Jeremy Rifkin describes this belief-system using explicitly religious language:

Jeremy Rifkin warns about secular religionWe no longer feel ourselves to be guests in someone else’s home and therefore obliged to make our behavior conform with a set of preexisting cosmic rules. It is our creation now. We make the rules. We establish the parameters of reality. We create the world, and because we do, we no longer feel beholden to outside forces. We no longer have to justify our behavior, for we are now the architects of the universe. We are responsible for nothing outside ourselves, for we are the kingdom, the power, and the glory forever.

America was built on the foundation of a Judeo-Christian worldview that made possible the very concept of religious liberty and freedom of conscience. God created man in His image. He created him with a degree of freedom, with a will and the ability to make moral choices. God respects human freedom. He doesn’t impose Himself on us. He doesn’t force us to bow down and worship him, but allows us to freely choose Him or reject Him. We see this throughout Scripture, but perhaps nowhere more powerfully than in the famous “choose this day” passage in Joshua 24:15.

Secular-atheistic religion rejects God

Yes, this is a religious view, but here’s the catch. It is the only religious worldview that allows for the concept of religious liberty and freedom of conscience. Historically, whenever the church has used the force of the state to impose Christianity on others, it was acting contrary to its own foundational teaching. No other religion that I’m aware of can make a similar claim.

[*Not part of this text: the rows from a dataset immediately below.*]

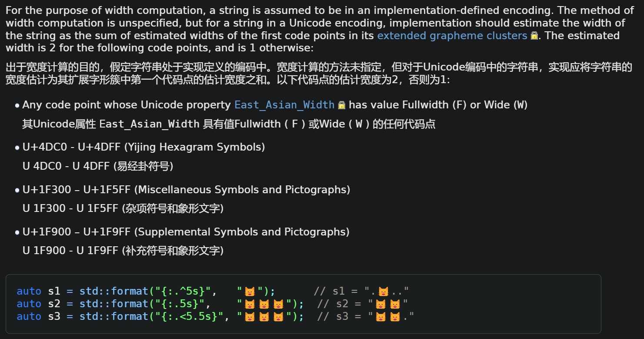Click the "auto" keyword on the s3 line

click(29, 316)
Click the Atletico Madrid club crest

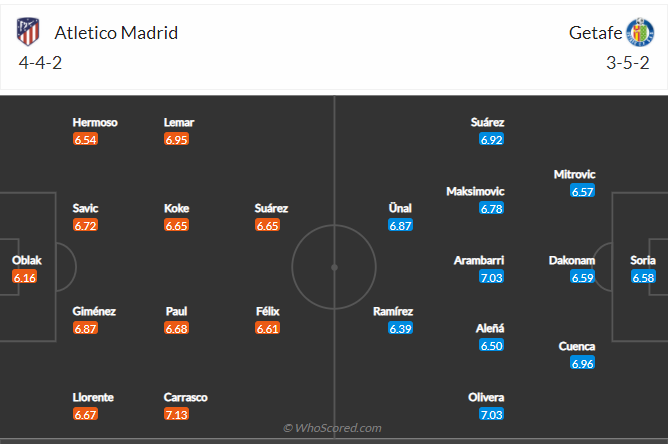[x=28, y=32]
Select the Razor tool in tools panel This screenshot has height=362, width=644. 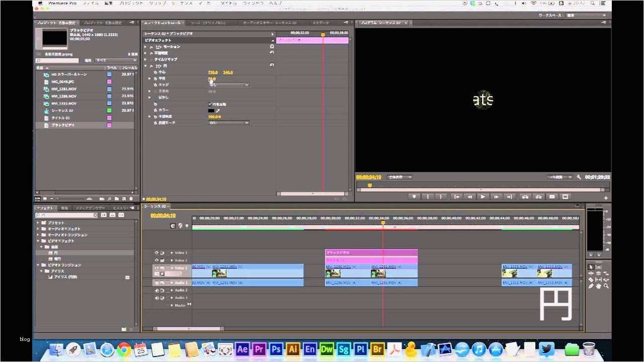pyautogui.click(x=591, y=280)
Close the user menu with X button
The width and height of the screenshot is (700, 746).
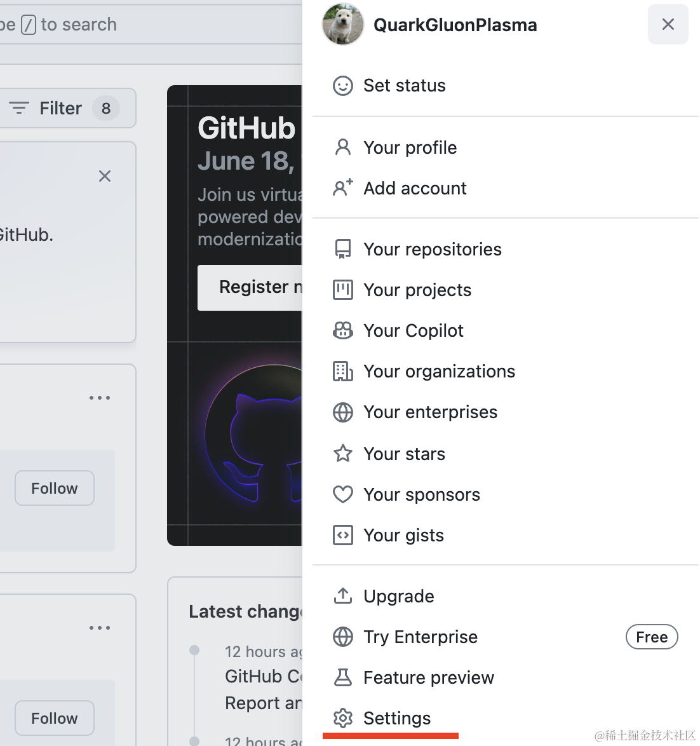(x=668, y=24)
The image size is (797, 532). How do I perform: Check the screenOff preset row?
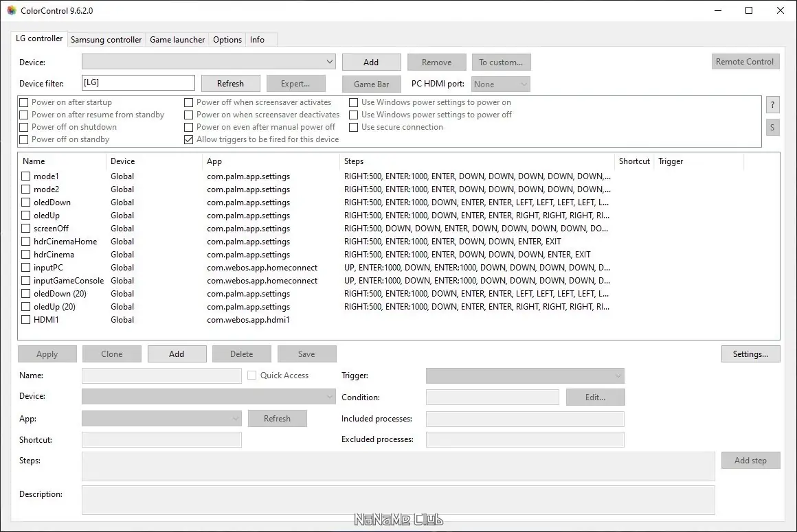26,229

This was the religious principle that America was founded on, and it enabled us to grow as a free and tolerant society where a variety of religions and worldviews could not only co-exist, but thrive, and where government was prevented from using its power to take the side of any one religion at the expense of another.

But with this public school transgender directive, that has changed. The Obama administration is openly taking the side of a secular-atheistic religion and using the power of the state to impose this religious view on the rest of us. Get in line, or your school will lose public funds. Get in line or you’ll be fined, marginalized, stigmatized as a bigot, lose your job, and so on.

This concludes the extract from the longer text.